R/wrapper_functions.R
shuffle_cooccurrences.Rd
Function to shuffle the entries of the word-word cooccurrence file
shuffle_cooccurrences(input_cooccurences = NULL, output_cooccurences = NULL, memory_gb = 4, arraySize = 0, trace = FALSE)
input_cooccurences | a character string specifying the path to the cooccurences text file |
---|---|
output_cooccurences | a character string specifying the path to the shuffled-output-cooccurences-text-file |
memory_gb | a float number specifying the limit for memory consumption, in GB -- based on simple heuristic, so not extremely accurate; the default is 4.0 |
arraySize | a number specifying the length-limit to the buffer, which stores chunks of data to shuffle before writing to disk.

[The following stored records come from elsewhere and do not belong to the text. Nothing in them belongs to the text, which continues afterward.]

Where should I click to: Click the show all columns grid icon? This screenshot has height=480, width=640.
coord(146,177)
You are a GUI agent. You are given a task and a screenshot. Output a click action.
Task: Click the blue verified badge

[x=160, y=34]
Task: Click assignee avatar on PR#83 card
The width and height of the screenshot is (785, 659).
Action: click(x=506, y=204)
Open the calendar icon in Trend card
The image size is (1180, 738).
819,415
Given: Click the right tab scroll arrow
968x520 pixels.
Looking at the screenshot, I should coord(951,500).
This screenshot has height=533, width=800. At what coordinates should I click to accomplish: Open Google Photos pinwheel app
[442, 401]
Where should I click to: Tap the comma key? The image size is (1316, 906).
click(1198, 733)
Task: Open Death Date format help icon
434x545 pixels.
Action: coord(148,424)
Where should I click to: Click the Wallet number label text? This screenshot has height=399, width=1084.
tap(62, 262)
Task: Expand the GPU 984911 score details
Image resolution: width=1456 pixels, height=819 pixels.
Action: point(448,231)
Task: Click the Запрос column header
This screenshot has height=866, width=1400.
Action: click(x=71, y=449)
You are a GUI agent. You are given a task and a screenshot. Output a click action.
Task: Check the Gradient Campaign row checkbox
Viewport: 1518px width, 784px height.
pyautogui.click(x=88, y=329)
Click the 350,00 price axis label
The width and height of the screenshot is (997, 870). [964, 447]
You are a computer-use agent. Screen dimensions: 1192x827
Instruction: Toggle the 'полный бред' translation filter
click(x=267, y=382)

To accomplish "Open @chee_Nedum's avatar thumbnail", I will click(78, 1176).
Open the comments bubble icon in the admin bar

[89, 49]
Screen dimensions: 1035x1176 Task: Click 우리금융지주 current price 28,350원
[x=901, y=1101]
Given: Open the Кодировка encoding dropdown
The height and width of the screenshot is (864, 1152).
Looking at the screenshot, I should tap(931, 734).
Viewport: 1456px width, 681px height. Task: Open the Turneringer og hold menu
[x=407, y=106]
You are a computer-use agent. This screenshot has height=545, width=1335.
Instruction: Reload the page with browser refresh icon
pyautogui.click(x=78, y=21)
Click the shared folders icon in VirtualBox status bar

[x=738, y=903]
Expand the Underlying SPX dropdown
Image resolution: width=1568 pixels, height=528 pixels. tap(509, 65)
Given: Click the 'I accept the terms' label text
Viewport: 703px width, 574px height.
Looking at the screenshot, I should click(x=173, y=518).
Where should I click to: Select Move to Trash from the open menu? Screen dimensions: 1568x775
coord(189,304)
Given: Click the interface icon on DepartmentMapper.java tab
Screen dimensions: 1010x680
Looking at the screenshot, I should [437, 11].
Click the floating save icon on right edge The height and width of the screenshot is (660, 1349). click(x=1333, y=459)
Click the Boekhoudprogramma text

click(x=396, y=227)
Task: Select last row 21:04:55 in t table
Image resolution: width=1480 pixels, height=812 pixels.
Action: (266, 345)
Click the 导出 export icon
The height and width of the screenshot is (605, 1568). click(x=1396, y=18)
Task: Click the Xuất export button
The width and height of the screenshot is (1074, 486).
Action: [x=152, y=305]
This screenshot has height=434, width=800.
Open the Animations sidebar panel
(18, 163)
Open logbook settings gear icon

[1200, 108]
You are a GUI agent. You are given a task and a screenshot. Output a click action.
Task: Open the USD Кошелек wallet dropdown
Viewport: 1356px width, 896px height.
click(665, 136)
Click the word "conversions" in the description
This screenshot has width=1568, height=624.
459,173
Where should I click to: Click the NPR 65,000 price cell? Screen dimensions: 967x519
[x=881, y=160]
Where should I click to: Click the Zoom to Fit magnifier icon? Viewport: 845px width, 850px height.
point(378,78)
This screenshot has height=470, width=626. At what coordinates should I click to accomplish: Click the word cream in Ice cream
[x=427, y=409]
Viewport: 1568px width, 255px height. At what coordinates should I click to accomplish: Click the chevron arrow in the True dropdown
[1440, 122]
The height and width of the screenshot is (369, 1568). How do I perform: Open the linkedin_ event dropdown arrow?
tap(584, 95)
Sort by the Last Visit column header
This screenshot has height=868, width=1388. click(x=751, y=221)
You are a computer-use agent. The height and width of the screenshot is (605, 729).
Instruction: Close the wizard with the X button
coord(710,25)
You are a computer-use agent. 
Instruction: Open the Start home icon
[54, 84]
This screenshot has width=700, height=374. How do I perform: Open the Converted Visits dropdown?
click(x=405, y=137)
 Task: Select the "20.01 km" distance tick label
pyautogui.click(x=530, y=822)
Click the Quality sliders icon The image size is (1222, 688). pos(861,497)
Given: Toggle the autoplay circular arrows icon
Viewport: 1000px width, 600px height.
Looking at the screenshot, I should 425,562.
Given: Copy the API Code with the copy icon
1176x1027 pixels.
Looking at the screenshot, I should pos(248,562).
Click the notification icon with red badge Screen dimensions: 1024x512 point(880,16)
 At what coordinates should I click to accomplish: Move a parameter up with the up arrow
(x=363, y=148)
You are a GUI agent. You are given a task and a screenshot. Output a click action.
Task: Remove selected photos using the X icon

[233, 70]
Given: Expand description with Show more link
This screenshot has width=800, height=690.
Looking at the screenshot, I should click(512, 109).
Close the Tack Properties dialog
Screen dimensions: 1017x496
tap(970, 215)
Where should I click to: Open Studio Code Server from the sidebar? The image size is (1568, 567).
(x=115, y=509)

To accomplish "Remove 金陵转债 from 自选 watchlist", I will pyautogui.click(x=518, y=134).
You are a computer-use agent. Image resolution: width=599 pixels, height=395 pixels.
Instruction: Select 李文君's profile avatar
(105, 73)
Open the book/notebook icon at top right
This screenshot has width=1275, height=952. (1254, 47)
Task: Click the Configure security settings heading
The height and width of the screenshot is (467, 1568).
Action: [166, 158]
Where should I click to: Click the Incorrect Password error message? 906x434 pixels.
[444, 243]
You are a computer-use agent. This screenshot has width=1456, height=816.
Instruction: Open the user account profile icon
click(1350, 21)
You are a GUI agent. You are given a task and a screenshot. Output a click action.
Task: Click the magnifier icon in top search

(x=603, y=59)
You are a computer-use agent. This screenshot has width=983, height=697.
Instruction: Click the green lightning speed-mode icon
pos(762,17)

This value overrides what is automatically produced by memory_gb |
trace | either TRUE or FALSE. If TRUE information will be printed out |
a character string specifying the location of the saved data
https://github.com/stanfordnlp/GloVe
http://nlp.stanford.edu/projects/glove/
http://nlp.stanford.edu/pubs/glove.pdf
# library(GloveR) # shfl = shuffle_cooccurrences(input_cooccurences = '/data_GloveR/COOCUR.bin', # output_cooccurences = '/data_GloveR/COOCUR_output.bin', # memory_gb = 4.0, arraySize = 0, trace = TRUE)